Gene test could identify head and neck metastasis, reduce overtreatment

Abstract

Meeting website

MedWire News: A novel gene-expression signature could identify which patients with head and neck squamous cell carcinoma (HNSCC) have a metastasizing form of the disease, and which do not, report Dutch researchers.

The team believes the approach could lead to a reduction in overtreatment of HNSCC.

"It is impossible with current diagnostic tools to detect a small lymph node metastasis in patients with HNSCC and therefore it is common practice to operate on the neck even if no metastases have been detected," said Robert Takes from Radboud University Nijmegen Medical Center in The Netherlands.

"The majority of these operations are unnecessary because, in most cases, no metastases are present," he added.

Takes presented the findings at the European Society for Medical Oncology's 3rd International Conference on Innovative Approaches in Head and Neck Oncology in Barcelona, Spain last week.

The initial study included samples from 222 HNSCC patients, with a subanalysis carried out on 143 patients with clinically node negative (cN0) tumors, and 101 patients who had stage T1 and T2, cN0 oral cavity tumors.

The researchers examined gene expression in these samples using a DNA microarray analysis that represented 696 genes previously reported to be predictive of HNSCC metastases.

Using the results of the microarray to create a "gene signature", they calculated the signature's negative predictive value (NPV) for identifying HNSCC metastases.

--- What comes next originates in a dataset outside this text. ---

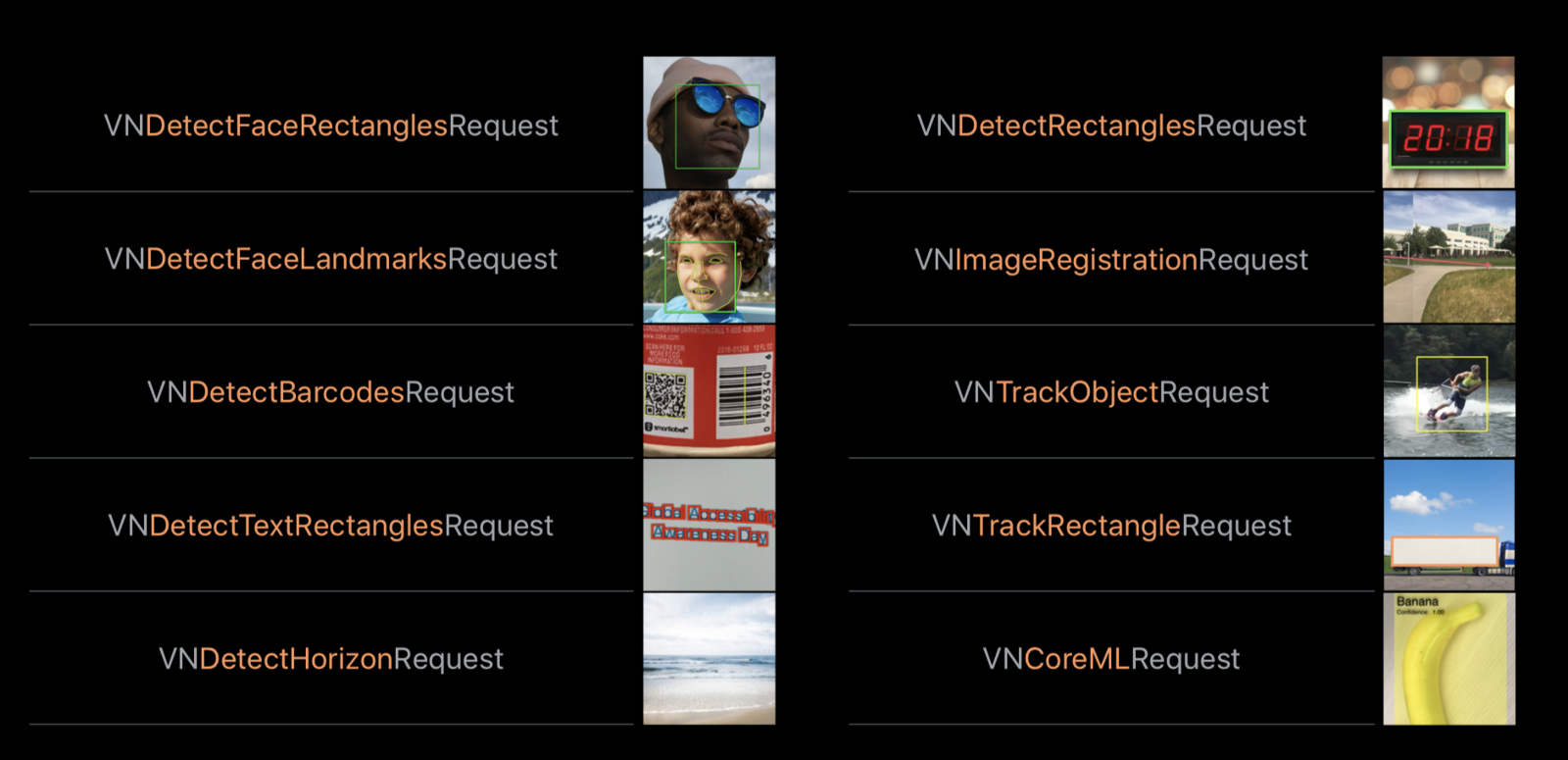Select VNCoreMLRequest entry
This screenshot has height=760, width=1568.
click(x=1111, y=659)
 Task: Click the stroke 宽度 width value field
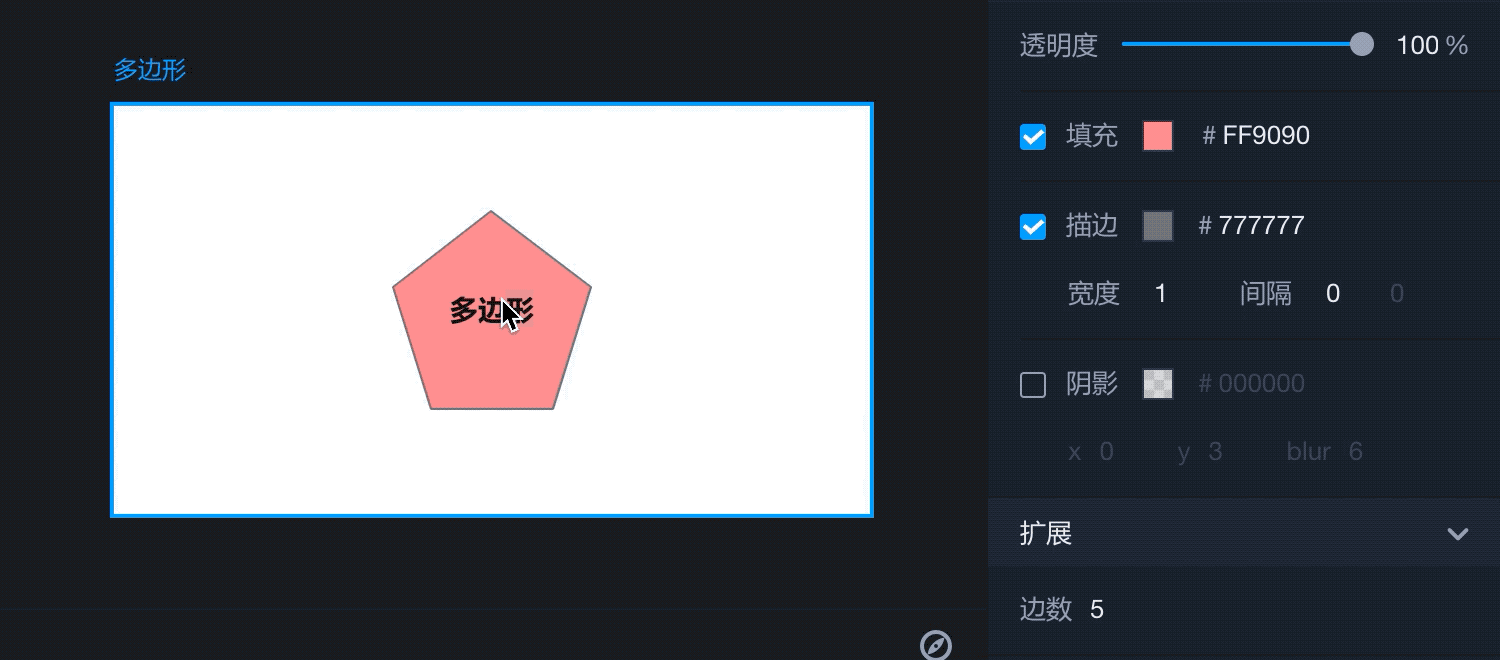pyautogui.click(x=1161, y=294)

Neck dissection specimens were used to confirm the results obtained with the signature.

Takes et al report an overall NPV of 72%.

The signature performed better when the cN0 subcohort were assessed separately, giving a NPV of 85%, which increased to an NPV of 89% when used among the "clinically most relevant" T1 and T2, cN0 oral cavity patients.

"This is the first biological test that was able to obtain a high level of accuracy and has been validated in multiple centers on a large cohort of patients," said Takes.

"The possible reduction of unnecessary neck treatments in case of a negative test may result in decreased morbidity without deterioration of oncological outcomes. Also, in the remaining cases that still develop metastasis in the neck, salvage treatment is still possible," he concluded.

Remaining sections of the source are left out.